The order against Asianet accused that the channel’s “telecast of reports on North-East Delhi violence had been shown in a manner which highlighted the attack on places of worship and siding towards a particular community.” The same charge was levelled against Media One too.
In addition, Media One was also penalized for being “critical towards Delhi Police and RSS [Rashtriya Swamsevak Sangh]”, the ideological parent of the governing Bharatiya Janata Party. The order also alleged that the channel was “deliberately focusing on the vandalism of CAA [Citizenship Amendment Act] supporters.”
But in addition to these two channels, several other news organisations reported on the violence committed by CAA supporters as well as protesters. The role of the Delhi police in handling the riots was similarly questioned by many. Dozens of videos and pictures captured during the riots attest to the factual accuracy of these reports.
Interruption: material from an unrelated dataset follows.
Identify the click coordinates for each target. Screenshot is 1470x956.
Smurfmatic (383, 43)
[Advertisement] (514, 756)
But much before police investigations could come up with conclusions, the attempts by the channels to singularly taint a particular community is dishonest and unacceptable.
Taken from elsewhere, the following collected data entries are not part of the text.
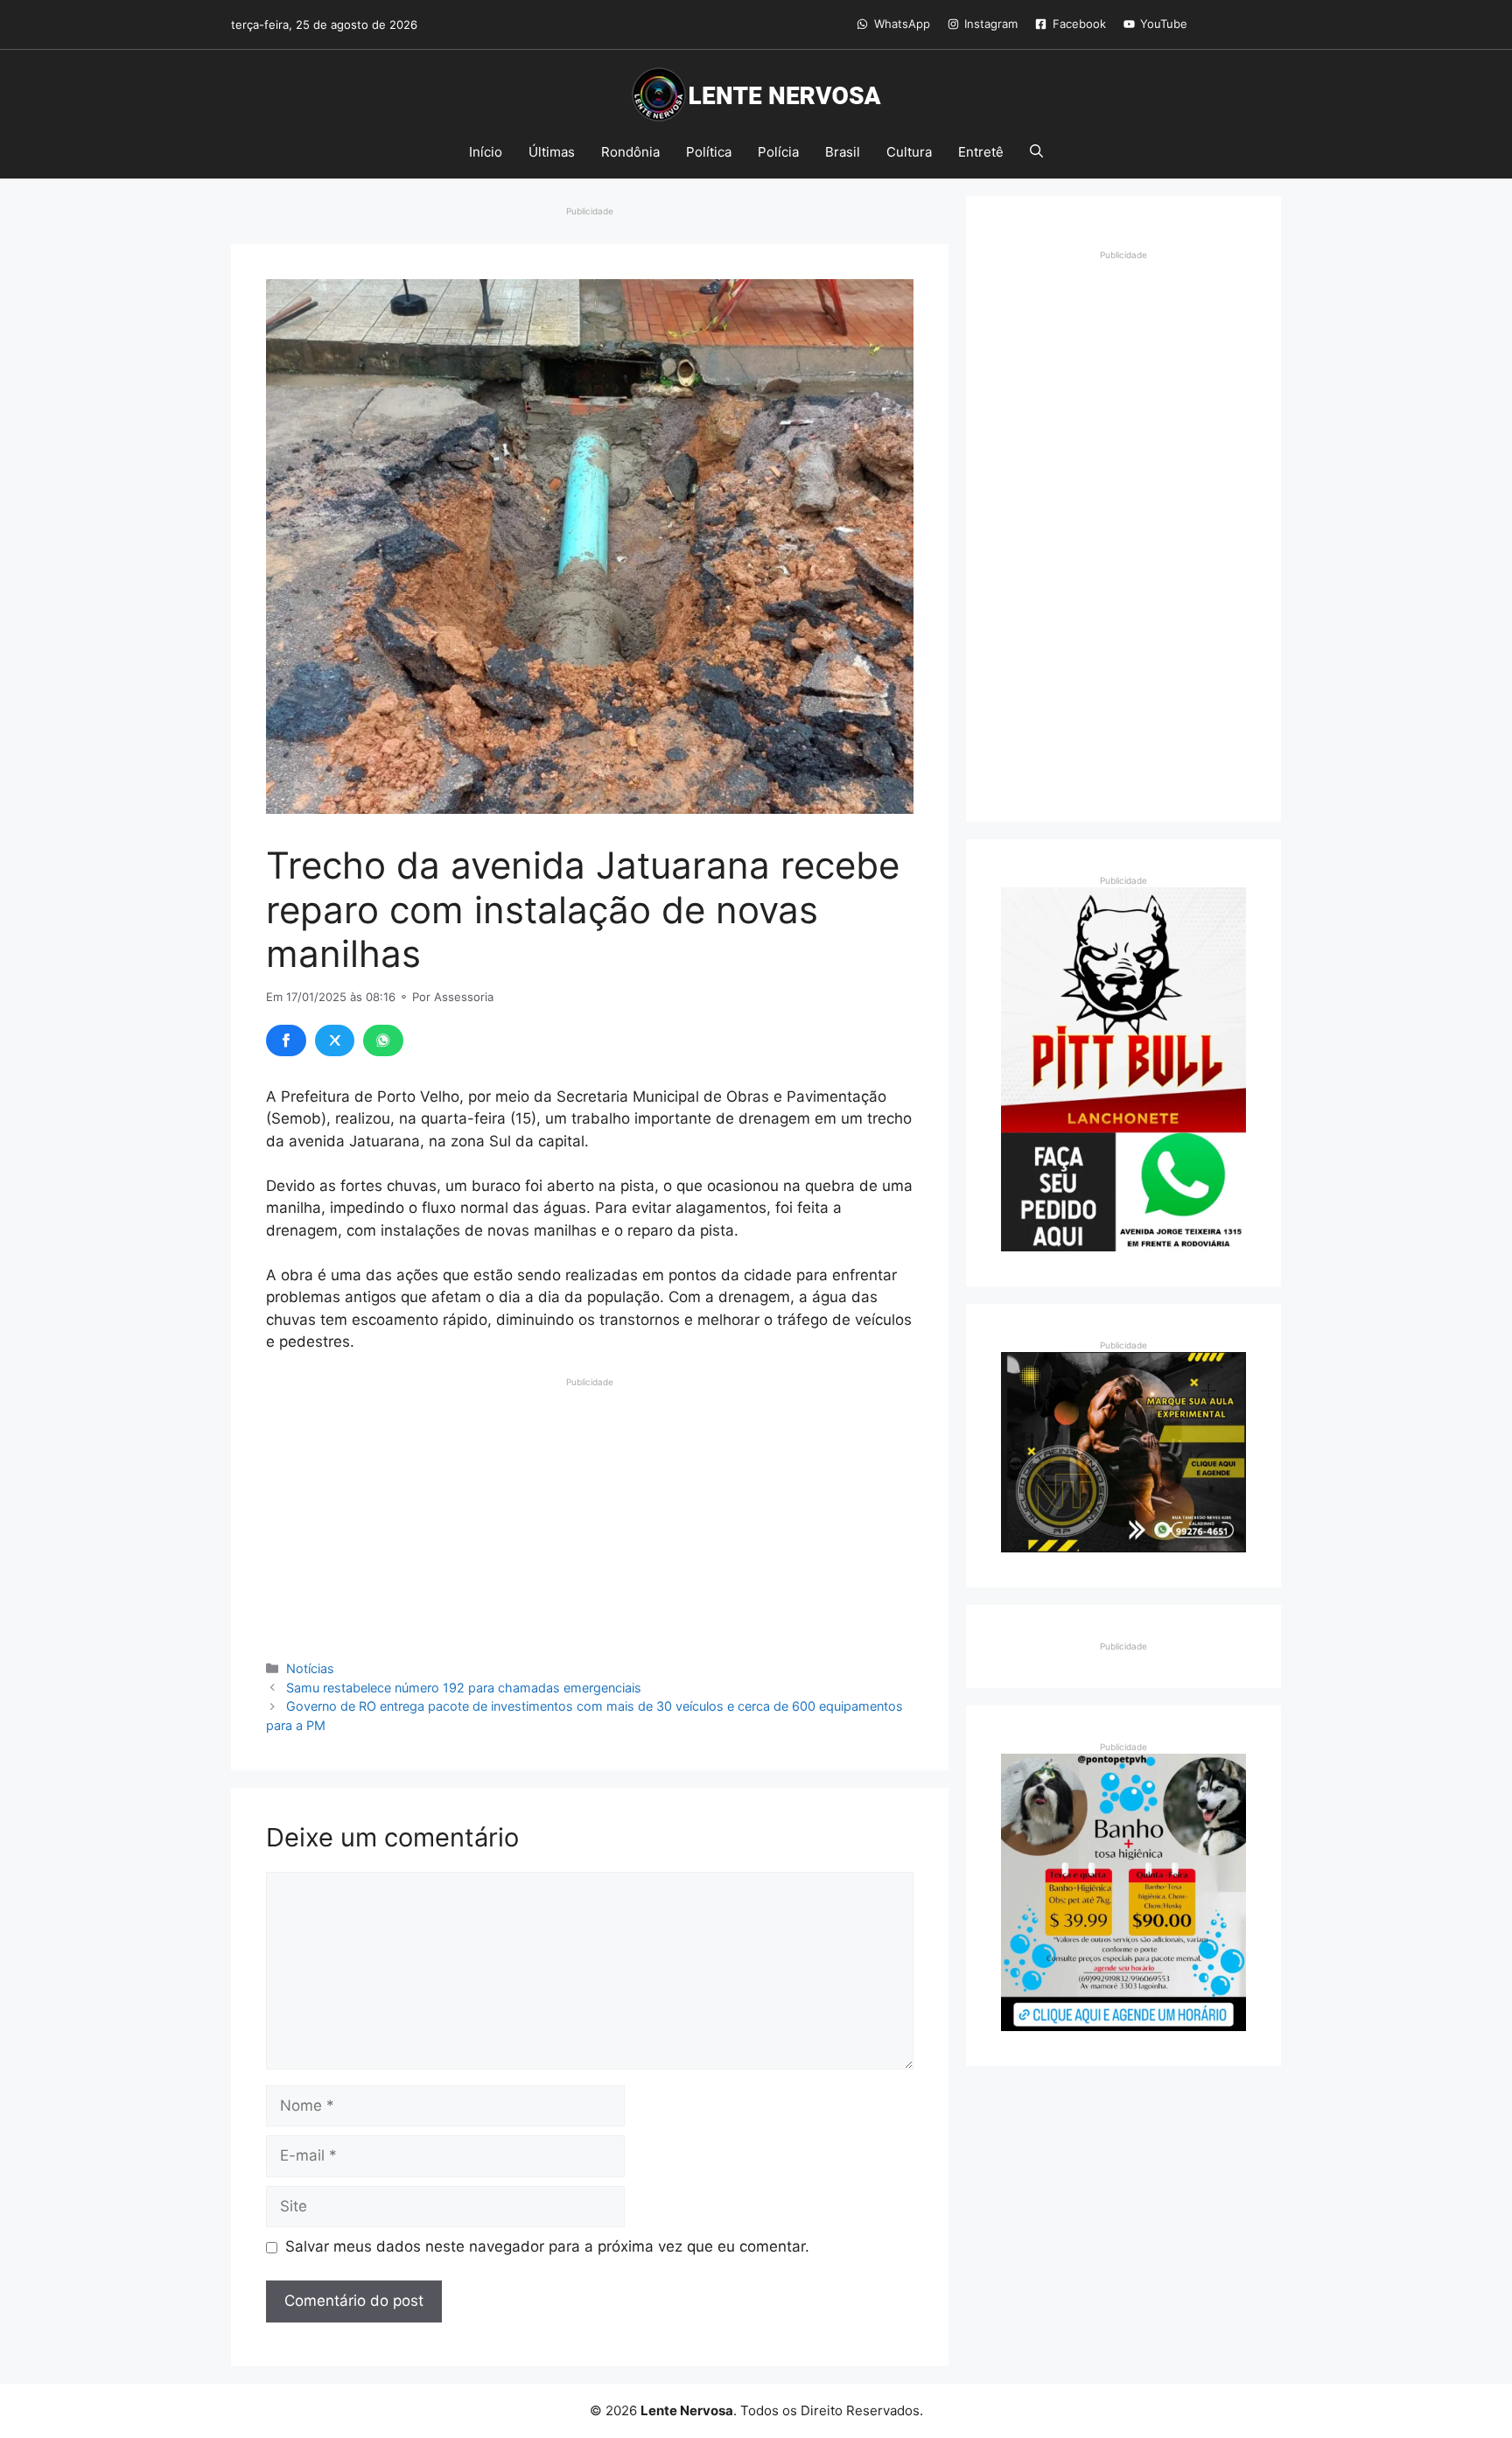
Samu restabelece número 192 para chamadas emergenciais (463, 1687)
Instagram (991, 24)
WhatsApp (902, 24)
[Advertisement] (590, 1511)
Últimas (551, 152)
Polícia (778, 152)
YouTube (1163, 24)
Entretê (981, 152)
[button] (1036, 152)
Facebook (1079, 24)
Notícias (310, 1668)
To get a sense of how the narrative peddled by these channels and their fellow travellers aligns with that of the governing party, consider the speech made by BJP’s Meenakshi Lekhi during the debate on Delhi riots in the Lok Sabha on March 12.
Lekhi spent half an hour to corner the Muslim community by referencing selective incidents from the riots. She spoke at length about the killing of Intelligence Bureau staffer Ankit Sharma but didn’t even mention Faizan, who died days after being brutalised by uniformed men. She reminded us that a Hindu-owned school was vandalised, but didn’t acknowledge that so were more than a dozen mosques.
The investigation into the violence is still underway, but that didn’t stop Lekhi from declaring that it was orchestrated by “Islamist forces”. That there are videos of mobs waving saffron flags and chanting Hindu religious slogans unleashing mayhem didn’t seem to matter to her. She even tried to whitewash the incendiary speeches made by her party colleagues Kapil Mishra and Anurag Thakur that were denounced even by Home Minister Amit Shah.
Given that an elected representative is free to peddle misinformation and seek to whitewash violence in Parliament, can we expect her party’s government to act against TV channels that do much the same?